First lines: In my younger and more vulnerable years my father gave me some advice that I’ve been turning over in my mind ever since. “Whenever you feel like criticizing any one,” he told me, “just remember that all the people in this world haven’t had the advantages that you’ve had.”

**But I reckon I got to light out for the Territory ahead of the rest, because Aunt Sally she’s going to adopt me and sivilize me and I can’t stand it. I been there before. –Mark Twain, THE ADVENTURES OF HUCKLEBERRY FINN

First lines: YOU don't know about me without you have read a book by the name of The Adventures of Tom Sawyer; but that ain't no matter. That book was made by Mr. Mark Twain, and he told the truth, mainly. There was things which he stretched, but mainly he told the truth.

**Who knows but that, on the lower frequencies, I speak for you? –Ralph Ellison, INVISIBLE MAN

First Line: I am an invisible man

**“Yes,” I said. “Isn’t it pretty to think so?” –Ernest Hemingway, THE SUN ALSO RISES

First Lines: Robert Cohn was once middleweight boxing champion of Princeton. Do not think that I am very much impressed by that as a boxing title, but it meant a lot to Cohn.

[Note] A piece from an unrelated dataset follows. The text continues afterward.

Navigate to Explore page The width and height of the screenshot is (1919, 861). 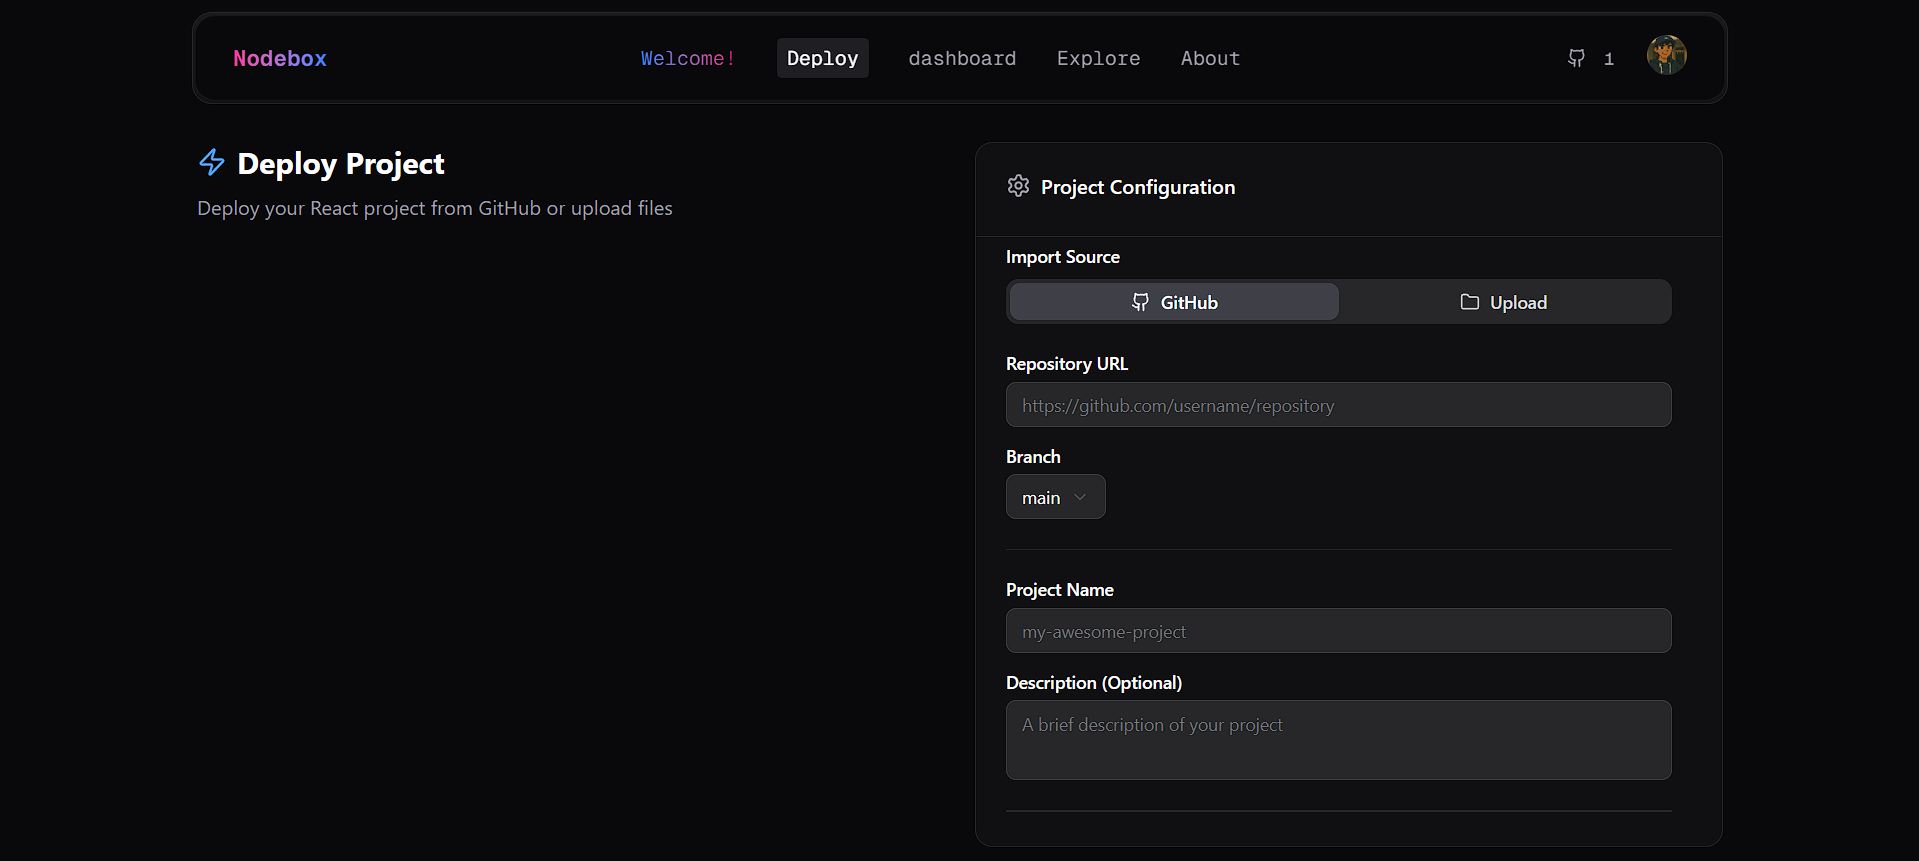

**Might I trouble you then to be ready in half an hour, and we can stop at Marcini’s for a little dinner on the way? –Sir Arthur Conan Doyle, THE HOUND OF THE BASKERVILLES

First Line: Mr. Sherlock Holmes, who was usually very late in the mornings, save upon those not infrequent occasions when he was up all night, was seated at the breakfast table.

**Whatever our struggles and triumphs, however we may suffer them, all too soon they bleed into a wash, just like watery ink on paper. –Arthur Golden, MEMOIRS OF A GEISHA

First Lines: Suppose that you and I were sitting in a quiet room overlooking a garden, chatting and sipping at our cups of green tea while we talked about something that had happened a long while ago, and I said to you, "That afternoon when I met so-and-so…was the very best afternoon of my life, and also the very worst afternoon."

**Max stepped into his private boat and waved goodbye and sailed back over a year and in and out of weeks and through a day and into the night of his very own room where he found his supper waiting for him—and it was still hot
 –Maurice Sendak, WHERE THE WILD THINGS ARE

First Lines: The night Max wore his wolf suit and made mischief of one kind and another his mother called him "WILD THING!" and Max said "I'LL EAT YOU UP!" so he was sent to bed without eating anything.

**There was some open space between what he knew and what he tried to believe, but nothing could be done about it, and if you can't fix it, you've got to stand it. –Annie Proulx, BROKEBACK MOUNTAIN

First Lines: Ennis Del Mar wakes before five, wind rocking the trailer hissing in an around the aluminum door and window frames. The shirts hanging on a nail shudder slightly in the draft.

**It begins like this: Barrabás came to us by sea… – Isabel Allende, THE HOUSE OF THE SPIRITS

First Line: 'Barabbas came to us by sea', the child Clara wrote in her delicate calligraphy.